What modern so-called AI detection tools are likely doing is a bastardized, limited version of the above method, if they're actually doing anything at all. Now, I don't have any insider information on how these algorithms actually work, but my best guess is that they utilize a similar probability-scanning approach in which sequences of words are checked to see how likely it was computer-generated. This relies solely on statistics gathered from large data analysis, unless they have access to Grammarly's and ChatGPT's source code (which they don't).

There is also the possibility of the detection tools being based on a neural network that was fed examples of ChatGPT writing vs. human writing, but such a neural network would be effectively worthless. Though this would actually explain why the tools are so inconsistent.

The moment an algorithm is developed, it will make waves in the scientific and academic communities, who are currently facing major issues trying to deal with ChatGPT. If anyone claims to have a tool that can reliably detect AI-written content, I'd ask to see the corresponding journal paper and even then, I'd be skeptical; there's a lot of sketchy data pushed into academic papers.

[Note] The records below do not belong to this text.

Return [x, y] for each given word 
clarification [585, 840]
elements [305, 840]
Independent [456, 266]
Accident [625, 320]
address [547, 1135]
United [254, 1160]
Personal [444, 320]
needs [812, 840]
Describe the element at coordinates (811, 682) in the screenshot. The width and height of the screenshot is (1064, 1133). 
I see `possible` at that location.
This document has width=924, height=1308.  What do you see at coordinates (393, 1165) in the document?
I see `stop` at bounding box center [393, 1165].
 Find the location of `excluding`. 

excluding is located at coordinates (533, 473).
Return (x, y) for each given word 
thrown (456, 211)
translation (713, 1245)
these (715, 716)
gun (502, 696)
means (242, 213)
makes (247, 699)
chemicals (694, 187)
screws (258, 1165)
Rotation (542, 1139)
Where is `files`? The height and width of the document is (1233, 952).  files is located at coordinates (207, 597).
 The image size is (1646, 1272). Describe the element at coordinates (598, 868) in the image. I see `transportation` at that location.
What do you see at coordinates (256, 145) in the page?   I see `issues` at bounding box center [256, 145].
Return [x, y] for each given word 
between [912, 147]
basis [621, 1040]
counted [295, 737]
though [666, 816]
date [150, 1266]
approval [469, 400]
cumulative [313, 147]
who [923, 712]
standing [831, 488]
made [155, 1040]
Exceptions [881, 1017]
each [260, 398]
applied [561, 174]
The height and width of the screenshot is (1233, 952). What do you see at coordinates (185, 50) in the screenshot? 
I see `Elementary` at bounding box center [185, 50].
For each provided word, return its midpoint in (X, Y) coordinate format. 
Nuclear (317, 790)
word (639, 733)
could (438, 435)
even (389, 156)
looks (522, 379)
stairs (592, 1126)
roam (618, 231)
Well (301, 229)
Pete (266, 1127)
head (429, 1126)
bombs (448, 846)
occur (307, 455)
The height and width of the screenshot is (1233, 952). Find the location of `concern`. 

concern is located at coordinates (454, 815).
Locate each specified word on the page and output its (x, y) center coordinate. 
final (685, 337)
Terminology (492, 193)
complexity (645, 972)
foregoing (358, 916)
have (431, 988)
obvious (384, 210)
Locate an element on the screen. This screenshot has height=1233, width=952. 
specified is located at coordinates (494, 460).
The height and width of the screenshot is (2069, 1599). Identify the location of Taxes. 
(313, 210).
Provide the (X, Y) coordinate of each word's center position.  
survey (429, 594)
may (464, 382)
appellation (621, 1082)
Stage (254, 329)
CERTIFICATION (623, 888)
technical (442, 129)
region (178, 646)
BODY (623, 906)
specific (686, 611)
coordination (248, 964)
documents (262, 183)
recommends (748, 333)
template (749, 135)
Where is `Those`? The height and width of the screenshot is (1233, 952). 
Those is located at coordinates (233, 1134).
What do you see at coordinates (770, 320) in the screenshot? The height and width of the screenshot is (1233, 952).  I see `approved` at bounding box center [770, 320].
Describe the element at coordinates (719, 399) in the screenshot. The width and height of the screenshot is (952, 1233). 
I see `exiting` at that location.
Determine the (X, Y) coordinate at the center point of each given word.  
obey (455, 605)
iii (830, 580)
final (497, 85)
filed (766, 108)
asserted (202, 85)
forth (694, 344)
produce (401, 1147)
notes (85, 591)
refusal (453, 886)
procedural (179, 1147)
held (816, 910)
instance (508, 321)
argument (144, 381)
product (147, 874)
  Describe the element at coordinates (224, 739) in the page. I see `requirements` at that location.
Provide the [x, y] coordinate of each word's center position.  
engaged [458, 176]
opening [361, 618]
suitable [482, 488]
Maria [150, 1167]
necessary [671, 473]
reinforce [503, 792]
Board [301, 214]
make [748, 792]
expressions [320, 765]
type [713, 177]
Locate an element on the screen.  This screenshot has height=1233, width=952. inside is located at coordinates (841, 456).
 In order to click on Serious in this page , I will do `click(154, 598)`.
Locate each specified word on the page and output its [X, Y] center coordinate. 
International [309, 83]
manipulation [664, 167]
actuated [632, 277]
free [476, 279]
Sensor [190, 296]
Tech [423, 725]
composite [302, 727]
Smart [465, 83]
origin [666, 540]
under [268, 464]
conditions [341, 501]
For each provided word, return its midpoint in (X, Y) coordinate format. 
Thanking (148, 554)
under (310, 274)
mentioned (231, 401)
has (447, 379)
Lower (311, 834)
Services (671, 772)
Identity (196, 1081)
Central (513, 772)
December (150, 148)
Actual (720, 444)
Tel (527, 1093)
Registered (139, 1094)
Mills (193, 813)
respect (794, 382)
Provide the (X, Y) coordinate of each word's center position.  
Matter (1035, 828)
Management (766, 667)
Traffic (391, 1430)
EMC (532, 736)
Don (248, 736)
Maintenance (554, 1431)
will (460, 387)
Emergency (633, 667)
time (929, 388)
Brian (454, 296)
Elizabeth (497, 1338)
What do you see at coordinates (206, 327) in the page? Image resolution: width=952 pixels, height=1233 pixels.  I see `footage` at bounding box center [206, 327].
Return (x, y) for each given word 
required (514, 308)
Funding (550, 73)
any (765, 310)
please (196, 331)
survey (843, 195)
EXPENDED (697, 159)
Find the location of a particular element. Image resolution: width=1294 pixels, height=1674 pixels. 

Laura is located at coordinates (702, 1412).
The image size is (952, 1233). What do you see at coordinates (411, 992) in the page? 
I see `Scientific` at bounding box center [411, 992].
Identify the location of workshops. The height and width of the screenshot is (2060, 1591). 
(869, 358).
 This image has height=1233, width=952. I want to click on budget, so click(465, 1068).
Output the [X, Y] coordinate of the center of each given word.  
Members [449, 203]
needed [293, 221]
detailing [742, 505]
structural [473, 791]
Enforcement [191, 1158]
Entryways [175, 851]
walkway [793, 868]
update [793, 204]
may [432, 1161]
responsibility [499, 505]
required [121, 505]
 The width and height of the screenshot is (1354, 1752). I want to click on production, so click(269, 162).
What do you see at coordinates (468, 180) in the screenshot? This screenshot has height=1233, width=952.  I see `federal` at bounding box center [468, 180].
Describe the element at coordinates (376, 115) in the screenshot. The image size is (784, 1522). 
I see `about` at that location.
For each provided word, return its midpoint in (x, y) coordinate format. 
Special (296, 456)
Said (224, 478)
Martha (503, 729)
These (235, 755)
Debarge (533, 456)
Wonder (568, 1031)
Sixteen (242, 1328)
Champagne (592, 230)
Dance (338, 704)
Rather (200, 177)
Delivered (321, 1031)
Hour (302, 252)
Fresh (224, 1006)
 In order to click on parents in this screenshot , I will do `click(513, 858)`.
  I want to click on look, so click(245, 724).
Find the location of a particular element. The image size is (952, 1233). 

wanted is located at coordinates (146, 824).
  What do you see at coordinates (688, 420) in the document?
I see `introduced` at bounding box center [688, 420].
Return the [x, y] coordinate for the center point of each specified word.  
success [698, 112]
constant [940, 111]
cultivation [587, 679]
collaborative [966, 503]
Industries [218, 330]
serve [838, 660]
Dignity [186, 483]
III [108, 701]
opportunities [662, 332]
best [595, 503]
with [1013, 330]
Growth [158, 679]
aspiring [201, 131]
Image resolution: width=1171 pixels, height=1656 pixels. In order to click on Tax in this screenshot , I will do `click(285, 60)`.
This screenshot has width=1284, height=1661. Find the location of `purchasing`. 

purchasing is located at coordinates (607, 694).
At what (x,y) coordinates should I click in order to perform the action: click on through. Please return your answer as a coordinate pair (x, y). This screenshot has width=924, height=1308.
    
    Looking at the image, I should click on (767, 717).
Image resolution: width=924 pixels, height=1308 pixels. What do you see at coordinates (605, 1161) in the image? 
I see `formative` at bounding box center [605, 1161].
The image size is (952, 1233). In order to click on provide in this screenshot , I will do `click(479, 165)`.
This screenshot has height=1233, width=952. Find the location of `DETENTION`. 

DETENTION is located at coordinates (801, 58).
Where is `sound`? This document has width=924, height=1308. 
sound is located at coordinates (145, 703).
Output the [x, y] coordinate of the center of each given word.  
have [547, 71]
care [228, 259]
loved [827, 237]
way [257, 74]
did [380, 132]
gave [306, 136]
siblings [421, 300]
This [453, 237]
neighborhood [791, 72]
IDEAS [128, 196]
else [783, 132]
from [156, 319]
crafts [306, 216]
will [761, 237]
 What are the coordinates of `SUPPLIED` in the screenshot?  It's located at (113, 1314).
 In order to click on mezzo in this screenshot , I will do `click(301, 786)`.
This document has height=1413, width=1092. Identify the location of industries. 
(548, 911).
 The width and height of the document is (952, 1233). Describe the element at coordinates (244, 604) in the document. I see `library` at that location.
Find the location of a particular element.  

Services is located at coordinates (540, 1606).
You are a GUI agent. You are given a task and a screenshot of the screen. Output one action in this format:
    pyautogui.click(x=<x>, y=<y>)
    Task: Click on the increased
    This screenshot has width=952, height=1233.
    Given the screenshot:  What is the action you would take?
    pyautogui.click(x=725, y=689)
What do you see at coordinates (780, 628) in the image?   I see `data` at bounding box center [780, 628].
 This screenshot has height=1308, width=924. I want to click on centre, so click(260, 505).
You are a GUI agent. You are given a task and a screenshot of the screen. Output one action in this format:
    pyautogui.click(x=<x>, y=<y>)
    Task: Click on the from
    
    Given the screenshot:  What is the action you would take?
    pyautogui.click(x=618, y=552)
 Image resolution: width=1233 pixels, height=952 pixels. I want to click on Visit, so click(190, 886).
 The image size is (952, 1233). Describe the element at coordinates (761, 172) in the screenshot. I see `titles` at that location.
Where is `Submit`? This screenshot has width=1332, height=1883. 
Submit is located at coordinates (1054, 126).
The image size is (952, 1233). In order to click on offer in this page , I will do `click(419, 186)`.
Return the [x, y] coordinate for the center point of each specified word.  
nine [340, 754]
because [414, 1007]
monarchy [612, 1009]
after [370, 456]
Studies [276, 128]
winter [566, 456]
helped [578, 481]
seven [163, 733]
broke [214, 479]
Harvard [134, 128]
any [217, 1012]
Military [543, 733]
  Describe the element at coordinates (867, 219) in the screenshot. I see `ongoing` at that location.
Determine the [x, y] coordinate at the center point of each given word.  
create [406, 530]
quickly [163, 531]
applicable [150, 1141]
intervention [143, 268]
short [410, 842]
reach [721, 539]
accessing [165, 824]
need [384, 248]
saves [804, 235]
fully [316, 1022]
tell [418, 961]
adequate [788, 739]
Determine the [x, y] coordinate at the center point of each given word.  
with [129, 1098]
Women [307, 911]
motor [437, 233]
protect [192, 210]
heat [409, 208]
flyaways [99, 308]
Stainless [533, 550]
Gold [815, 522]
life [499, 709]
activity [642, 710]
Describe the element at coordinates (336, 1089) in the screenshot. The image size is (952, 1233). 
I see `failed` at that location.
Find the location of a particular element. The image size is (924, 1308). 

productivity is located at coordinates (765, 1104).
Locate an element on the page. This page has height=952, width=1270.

tl;dr: There is no current method (that I am aware of; someone please correct me if I'm wrong) for reliable detection of LLM-generated content.

source: I have a background in neural networks and computer science. Though I'm no longer keeping a close eye on the cutting edge, I still have an understanding of the underlying technology.
 
Personally I wouldn't care if a story is generated by AI. If it's hot and sexy, who cares.